Declaró ayer en el juicio por La Cacha Liliana Beatriz Méndez de Cédola. Ella y su marido fueron secuestrados en septiembre de 1977 y trasladados a ese centro clandestino. Ninguno de los dos tenía una militancia activa. También dieron su testimonio varios testigos que trabajaban o habían trabajado en Astilleros Río Santiago, que tiene 43 obreros desaparecidos.
Treinta y siete años después, ante el Tribunal Oral Federal 1 de La Plata, Liliana Beatriz Méndez de Cédola recordó aquella noche horrorosa en que sus captores la llevaron a conocer el infierno. Entonces la madre de tres chiquitos de uno, tres y cuatro años que esos tipos habían dejado tres horas antes con la vecina del primero. Y la compañera de un trabajador de Astilleros Río Santiago que habían secuestrado junto con ella en el baúl de un auto. Liliana fue torturada por los verdugos de La Cacha.
-Usted sabe que en este juicio estamos investigando una multiplicidad de delitos, y uno de ellos es la tortura –dijo el presidente del jurado, Carlos Rozanski, en la introducción a una larga pregunta. Todo en la sala era silencio-. Y dijo que había sido torturada con picana eléctrica, y que había sido durante un período de veinte minutos. Quisiera preguntarle, si no le molesta, qué es lo que pensaba en ese lapso de tiempo.
-Recé todo el tiempo el Padre Nuestro. Y ellos mientras me gritaban, me decían cosas.

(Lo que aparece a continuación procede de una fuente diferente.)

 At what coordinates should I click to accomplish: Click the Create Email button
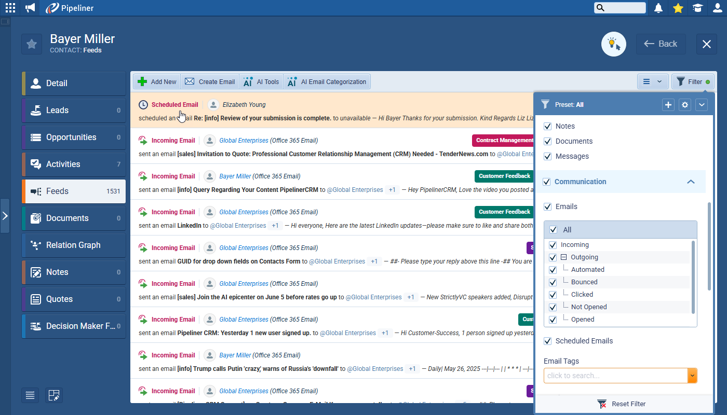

-La insultaban mientras usted rezaba…
-Sí, porque yo rezaba en voz alta.
Liliana volvió a contar desde el principio –cómo lo había hecho en los Juicios por la Verdad y en la instrucción de esta causa- su propio cautiverio ilegal y el de su marido Eduardo César Cédola, fallecido en 2004. En el inicio del relato hubo una nueva interrupción del abogado defensor de Claudio Grande, Hernán Losino que, preocupado por la celebridad de su cliente, pidió esta vez que el testimonio de la víctima no se televisara. El Tribunal lo rechazó por unanimidad: después de consultar a la testigo si estaba de acuerdo, expresó que ese permiso al Centro de Información Judicial (CIJ) ya había sido discutido por los jueces y otorgado en las primeras audiencias.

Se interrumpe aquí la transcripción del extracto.